Big buildings mean green cities

build_greenWant to “go green”? Then support tall buildings in urban environments.

That’s the truth, no matter who’s been telling you otherwise.

No less an expert than Edward Glaeser, economics professor at Harvard University, agrees.

In a New York Times blog column he wrote following up on an article he wrote for the City Journal, he says:

Matthew Kahn, a U.C.L.A. environmental economist, and I looked across America’s metropolitan areas and calculated the carbon emissions associated with a new home in different parts of the country. We estimated expected energy use from driving and public transportation, for a family of fixed size and income. We added in carbon emissions from home electricity and home heating. We didn’t try to take on the far thornier issues related to commercial or industrial energy use …

In almost every metropolitan area, we found the central city residents emitted less carbon than the suburban counterparts.
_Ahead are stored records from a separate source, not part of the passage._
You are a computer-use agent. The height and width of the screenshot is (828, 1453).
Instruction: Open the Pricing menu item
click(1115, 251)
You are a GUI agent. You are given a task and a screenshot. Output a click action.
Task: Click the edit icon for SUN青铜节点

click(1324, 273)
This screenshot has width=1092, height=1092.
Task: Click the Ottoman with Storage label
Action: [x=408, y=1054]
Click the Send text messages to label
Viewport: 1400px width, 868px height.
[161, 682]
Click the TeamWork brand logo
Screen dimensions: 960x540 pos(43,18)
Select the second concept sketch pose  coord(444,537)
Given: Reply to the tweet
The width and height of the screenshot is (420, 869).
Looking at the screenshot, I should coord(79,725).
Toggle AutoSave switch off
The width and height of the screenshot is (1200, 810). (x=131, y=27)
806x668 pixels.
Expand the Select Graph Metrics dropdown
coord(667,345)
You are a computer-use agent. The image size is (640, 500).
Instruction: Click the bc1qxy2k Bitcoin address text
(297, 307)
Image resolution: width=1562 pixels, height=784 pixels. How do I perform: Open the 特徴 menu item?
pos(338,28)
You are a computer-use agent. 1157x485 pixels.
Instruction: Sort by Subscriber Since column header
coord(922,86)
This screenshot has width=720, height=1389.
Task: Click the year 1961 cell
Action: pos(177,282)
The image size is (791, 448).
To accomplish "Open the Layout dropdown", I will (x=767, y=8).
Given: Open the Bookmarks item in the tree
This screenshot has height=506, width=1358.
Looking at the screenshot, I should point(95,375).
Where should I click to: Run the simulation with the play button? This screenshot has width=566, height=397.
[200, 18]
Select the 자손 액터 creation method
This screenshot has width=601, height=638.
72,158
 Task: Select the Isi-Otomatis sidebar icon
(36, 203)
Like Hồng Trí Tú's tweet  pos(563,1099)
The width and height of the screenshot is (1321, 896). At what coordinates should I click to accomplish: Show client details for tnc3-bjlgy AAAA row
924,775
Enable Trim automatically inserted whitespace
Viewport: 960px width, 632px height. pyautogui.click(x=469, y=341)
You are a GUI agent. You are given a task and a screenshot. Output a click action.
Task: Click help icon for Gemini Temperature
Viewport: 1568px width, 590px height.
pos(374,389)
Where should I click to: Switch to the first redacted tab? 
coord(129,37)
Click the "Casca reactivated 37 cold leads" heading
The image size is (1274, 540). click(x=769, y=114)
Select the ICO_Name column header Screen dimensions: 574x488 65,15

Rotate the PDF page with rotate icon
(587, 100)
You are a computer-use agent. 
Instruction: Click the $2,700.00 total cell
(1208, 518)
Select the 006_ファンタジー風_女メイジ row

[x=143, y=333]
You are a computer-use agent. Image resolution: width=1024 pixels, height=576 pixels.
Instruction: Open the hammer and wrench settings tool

In New York and San Francisco, the average urban family emits more than two tons less carbon annually because it drives less. In Nashville, the city-suburb carbon gap due to driving is more than three tons.

Obviously, city-dwellers use less energy because they drive less – more often than not, they walk to work or take public transportation. But, the analysis found there were other, as-important, reasons that cities are “greener”. Using New York City as an example, he writes:

But cars represent only one-third of the gap in carbon emissions between New Yorkers and their suburbanites. The gap in electricity usage between New York City and its suburbs is also about two tons. The gap in emissions from home heating is almost three tons. All told, we estimate a seven-ton difference in carbon emissions between the residents of Manhattan’s urban aeries and the good burghers of Westchester County. Living surrounded by concrete is actually pretty green. Living surrounded by trees is not.

In today’s Boston Globe there was an op-ed piece written along the same lines. Anthony Flint, director of public affairs at the Lincoln Institute of Land Policy in Cambridge (and, apparently, a friend of developer Don Chiofaro’s) writes:

Right here in Boston, however, there is something tangible we can do to help reduce greenhouse gas emissions: support infill redevelopment …

“Growing Cooler,’’ a study by SmartGrowth America and the Urban Land Institute, showed that compact development – basically, being able to live, work, and shop within a 20-minute radius – can reduce vehicle miles traveled by as much as 30 percent. There is still much empirical analysis to be done on the relationship between the built environment and greenhouse gas emissions, but walking to the corner store for a gallon of milk is one of the greenest contributions any of us can make.

Our cities provide that opportunity. But we need more city. That’s where infill redevelopment comes in – filling in the acres of vacant parcels, abandoned industrial and contaminated sites, and surface parking lots that are sprinkled across the metropolis …

Bostonians should be proud to help thwart global warming. We can do that, in part, by filling in the gaps in the city, one vacant lot at a time.

For the first time in recorded history, more people live in urban areas than in rural, according to recent reports.

Shall we take advantage of this phenomenon by doing what’s right for our world?